Editorial

Le 25 août, le sujet de notre éditorial était tout trouvé: un Zuricois du nom de Marcel Graf avait lancé avec quelques petits camarades, à la suite d’une pénible expérience, une initiative populaire réclamant le rétablissement de la peine de mort pour les meurtres en lien avec des agressions sexuelles; les autorités fédérales avaient autorisé la récolte des signatures après avoir contrôlé la forme du texte; Amnesty International avait crié son indignation; les partis avaient proclamé leur stupeur et leur rejet. Bref: on allait pouvoir débattre de la question de fond, à savoir l’opportunité de rétablir la peine capitale pour certaines catégories de délits.

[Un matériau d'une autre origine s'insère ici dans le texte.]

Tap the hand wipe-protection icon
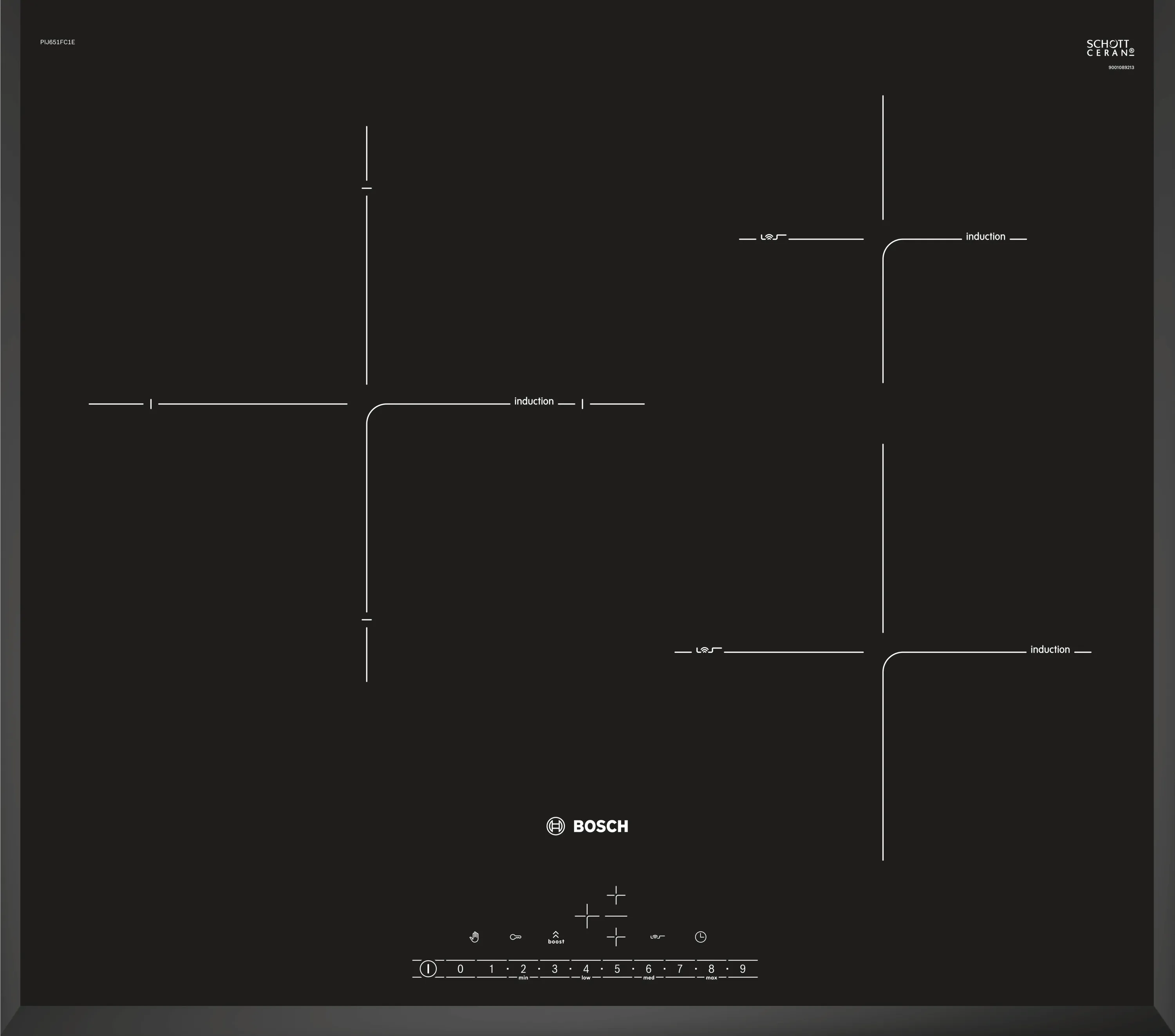Screen dimensions: 1175x1036 click(x=474, y=937)
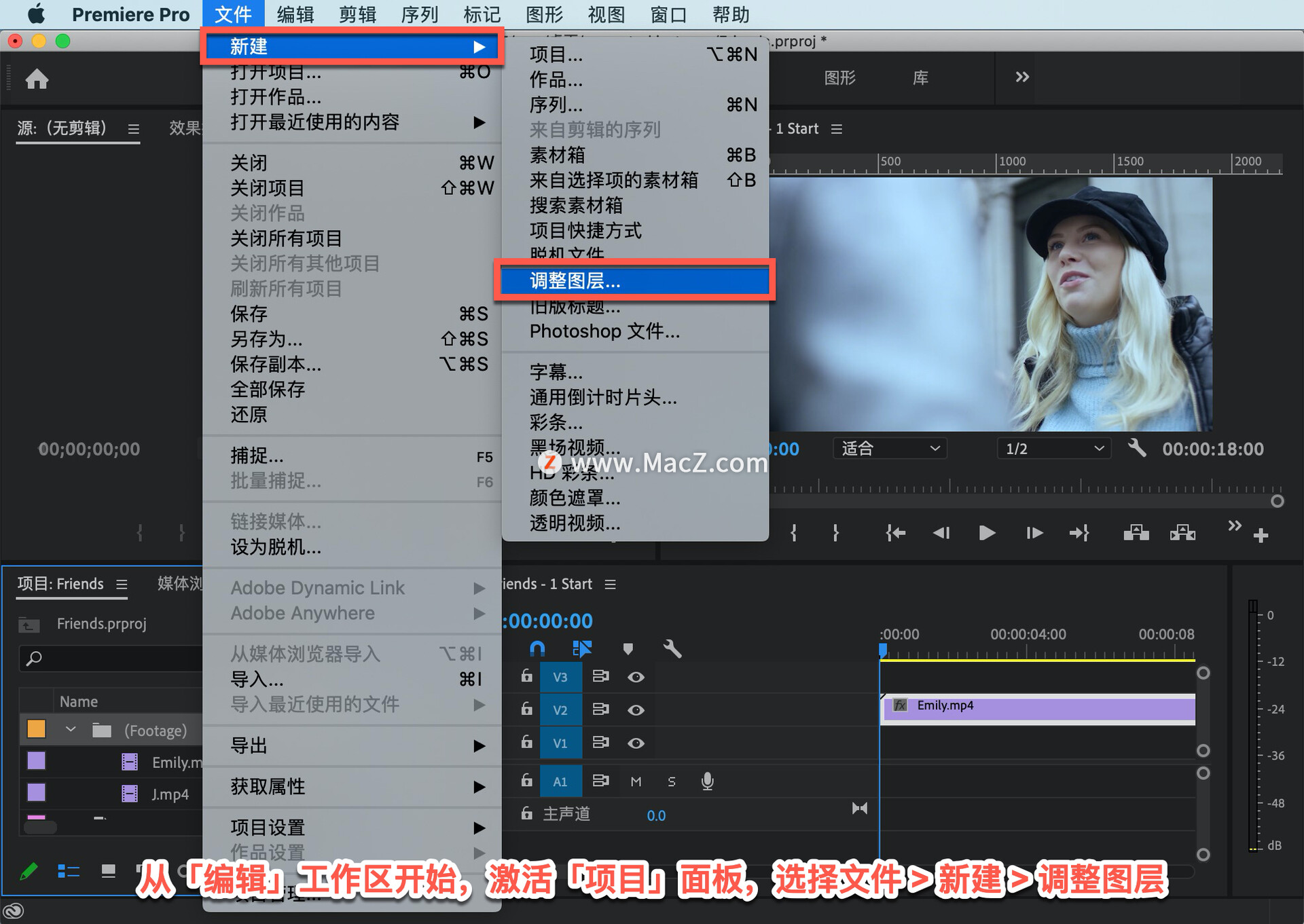Collapse the Footage folder in the Project panel
Image resolution: width=1304 pixels, height=924 pixels.
tap(70, 728)
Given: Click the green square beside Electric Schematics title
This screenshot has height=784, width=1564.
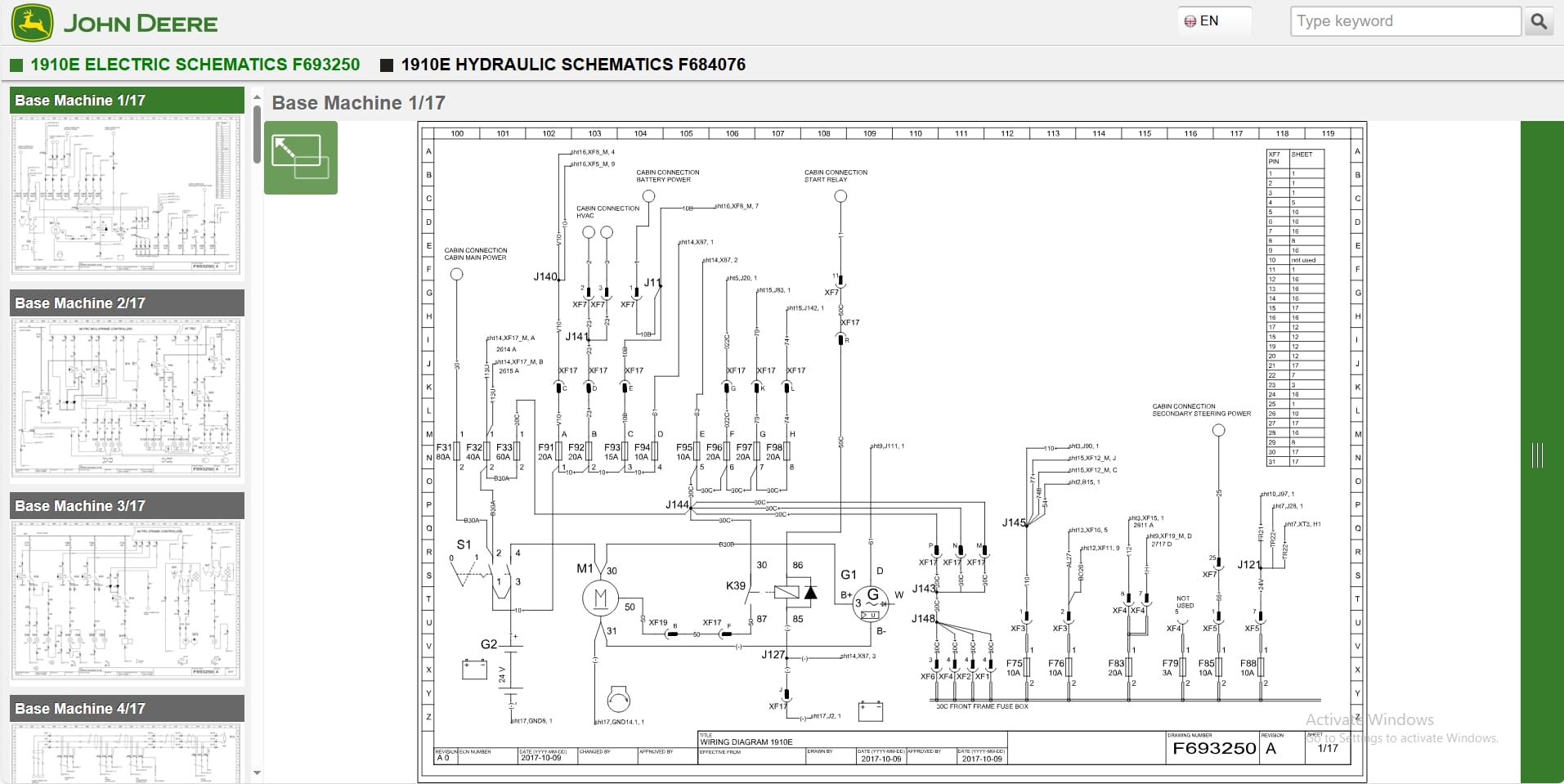Looking at the screenshot, I should click(16, 64).
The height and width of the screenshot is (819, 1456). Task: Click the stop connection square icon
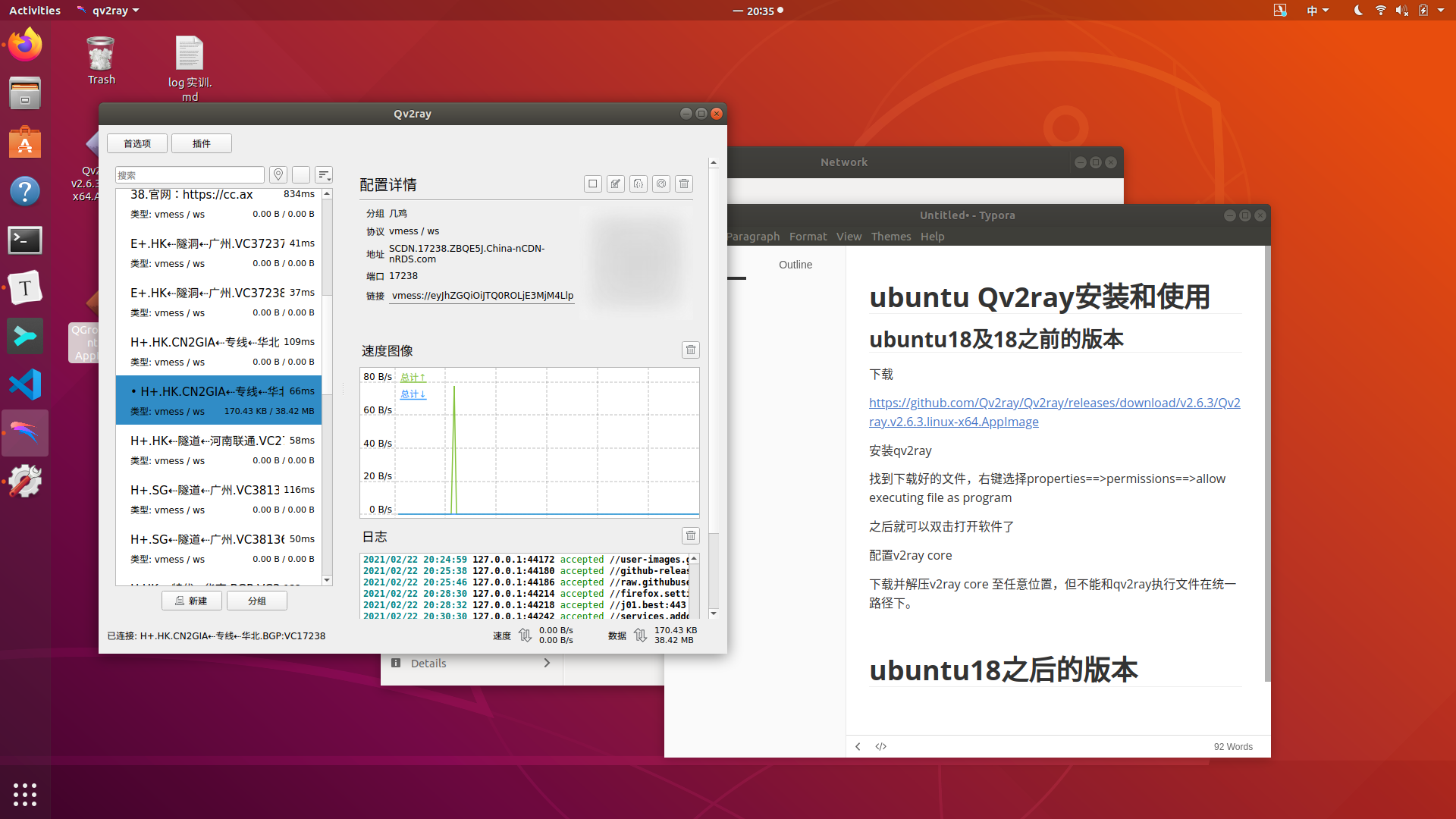pos(593,184)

Las! Le jour même, le principal promoteur de l’initiative retirait celle-ci au motif que sa famille avait reçu, outre des réactions diverses, des appels anonymes nocturnes. On apprenait alors que le Zuricois, en père responsable, n’avait pas l’intention de mettre en péril la sécurité des siens; que, vu le tollé déclenché par son action, il avait atteint son but, à savoir sensibiliser la population aux insuffisances de la justice en matière d’assassinats à caractère sexuel; ce qui ne l’empêcherait pas de relancer son initiative si le Département fédéral de justice et police n’adoptait pas une position claire sur le sujet. Belle cohérence !

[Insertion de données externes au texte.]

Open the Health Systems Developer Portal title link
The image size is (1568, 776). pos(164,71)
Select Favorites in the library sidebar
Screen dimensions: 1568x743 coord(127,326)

Tous ceux qui ont passé par là savent à quel point le harcèlement téléphonique nocturne peut être angoissant, surtout quand on a des enfants. Nous n’attendons donc pas des gens comme Marcel Graf qu’ils résistent à la pression ne serait-ce qu’une nuit. Mais il nous paraît que les amateurs de publicité devraient y regarder à deux fois avant de mettre sciemment le bâton dans la fourmilière. Il ne faut pas se mêler d’envoyer un «signal fort» ou de «sensibiliser» les foules si on tient prioritairement à son confort et à ses charentaises.

Par ailleurs, il existe d’autres moyens d’attirer l’attention sur soi ou sur un sujet crucial que le recours abusif aux instruments de la démocratie directe. Monsieur Graf et ses amis auraient pu entamer une grève de la faim sur le Paradeplatz, organiser des manifestations de rue avec calicots et slogans, orchestrer des avalanches de lettres de lecteurs dans les quotidiens du pays ou tout simplement lancer une pétition.

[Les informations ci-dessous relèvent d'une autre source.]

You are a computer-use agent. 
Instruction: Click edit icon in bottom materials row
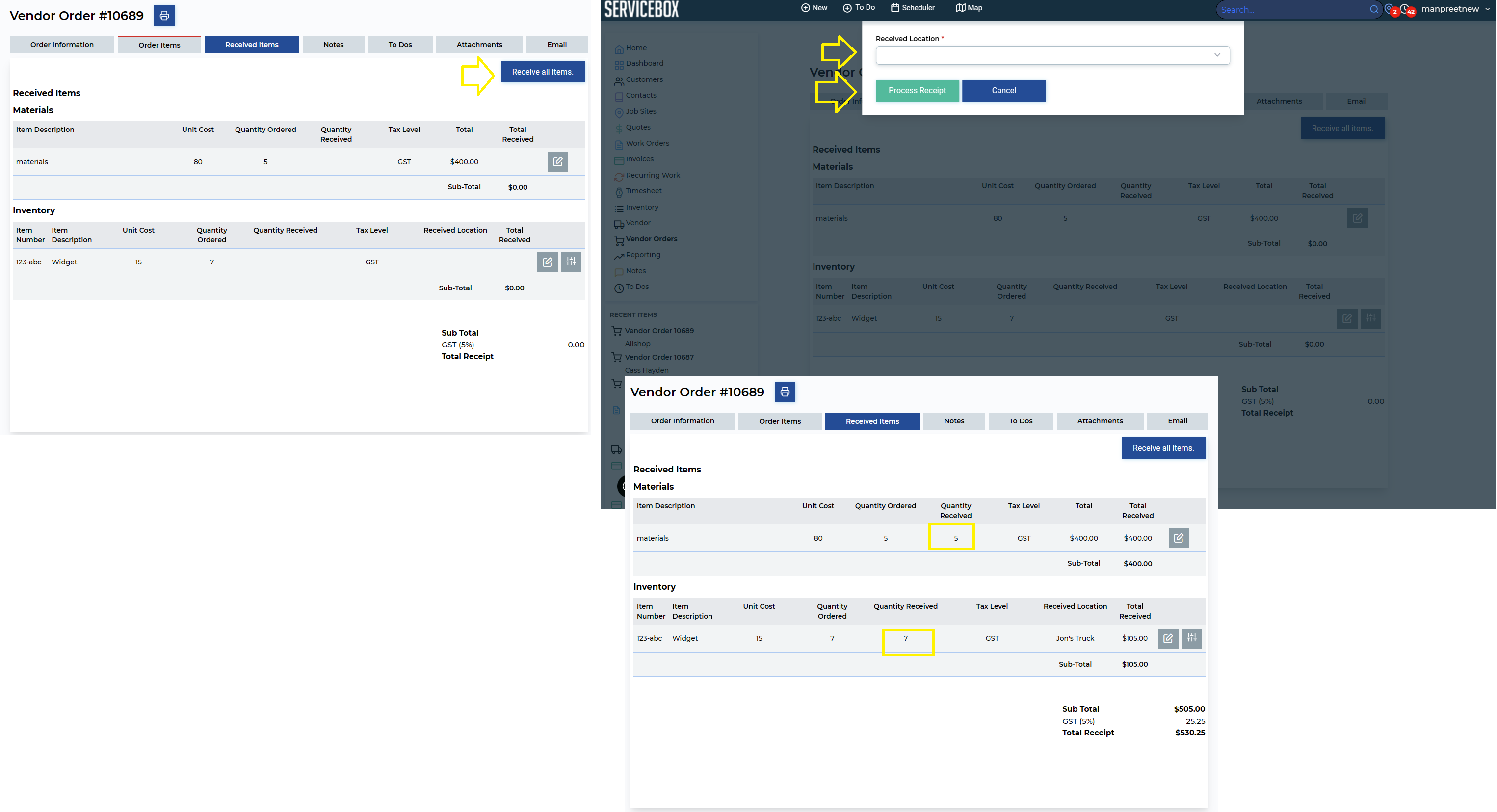[x=1178, y=538]
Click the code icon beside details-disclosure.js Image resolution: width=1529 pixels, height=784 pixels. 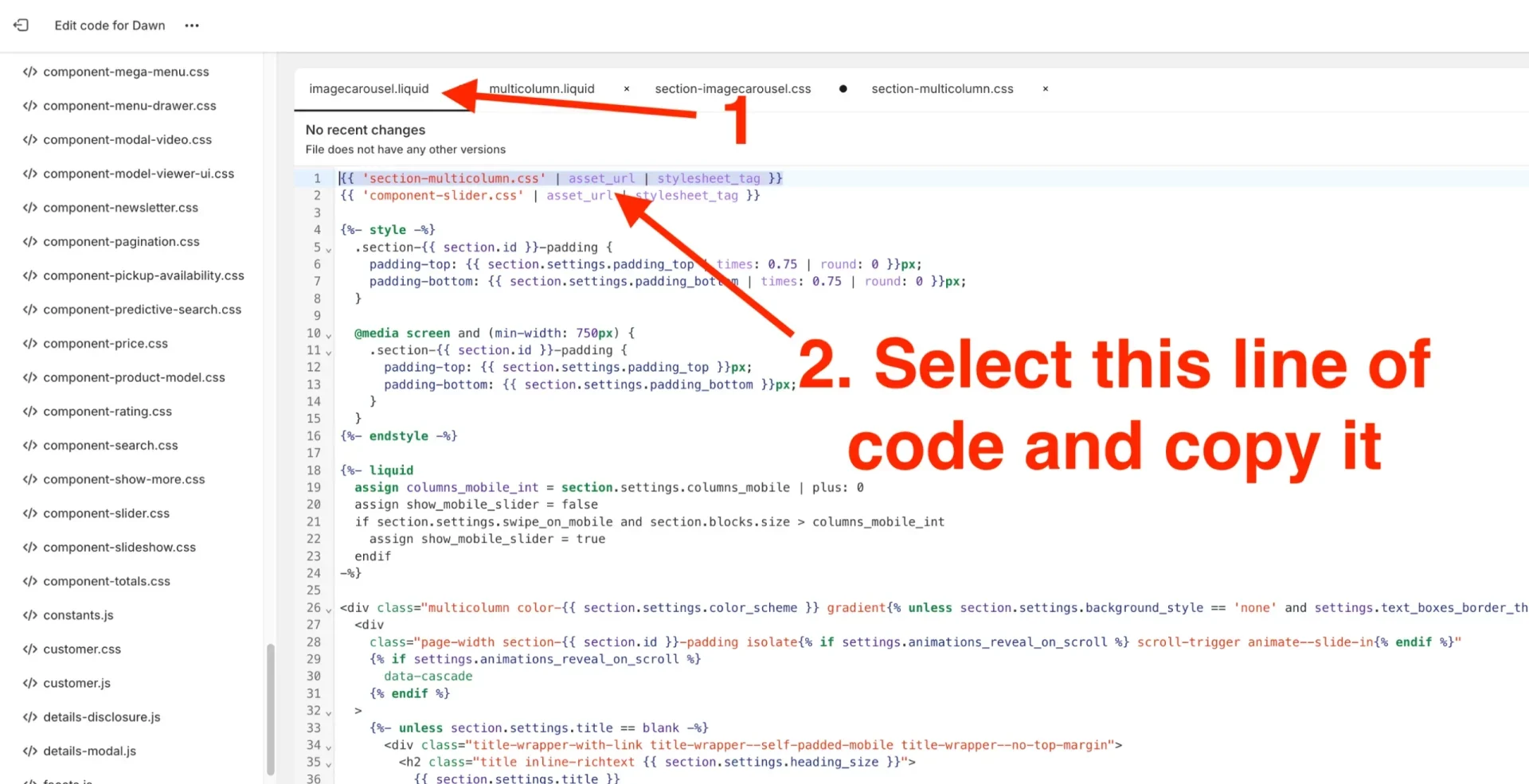pyautogui.click(x=29, y=716)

Considérer l’initiative populaire ou le référendum comme des joujoux qu’on peut brandir puis remettre dans le placard au gré des besoins et des états d’âme constitue une atteinte à l’intérêt général: les autorités politiques dites démocratiques, qui voient d’un très mauvais œil que la population exprime des avis et prétende exercer sur elles un contrôle, auront beau jeu, si les abus se multiplient, au risque de lasser les citoyens eux-mêmes, de porter une nouvelle atteinte à la démocratie directe en augmentant encore une fois le nombre des signatures nécessaires à l’aboutissement d’une initiative ou d’un référendum; en arguant sans plus se gêner de quelque non-conformité avec des traités internationaux ou le respect des droits de l’homme. Il ne faut pas oublier qu’une initiative populaire peut être invalidée même si elle a obtenu ses cent mille signatures dans le délai de dix-huit mois requis. Les bonnes âmes d’Amnesty International le savent bien qui, apprenant le retrait de l’initiative de Marcel Graf, se réjouissaient, par la voix du porte-parole de leur section suisse Manon Schick, de ce que «l’Assemblée fédérale ne se retrouvera pas dans la situation délicate de devoir invalider cette initiative». Peut-on dire plus clairement que la cause était entendue d’avance et qu’AI aurait exercé les pressions nécessaires pour empêcher le sujet de passer en votation populaire?

Nous savons que nous ne sommes plus entièrement maîtres chez nous; que nos députés et, par conséquent, nos lois sont largement soumis aux mafias de toutes sortes qui pullulent dans les coulisses des parlements. Nous n’avons donc pas besoin que des concitoyens égocentriques et irresponsables se mêlent de faire le jeu des fossoyeurs de la démocratie directe.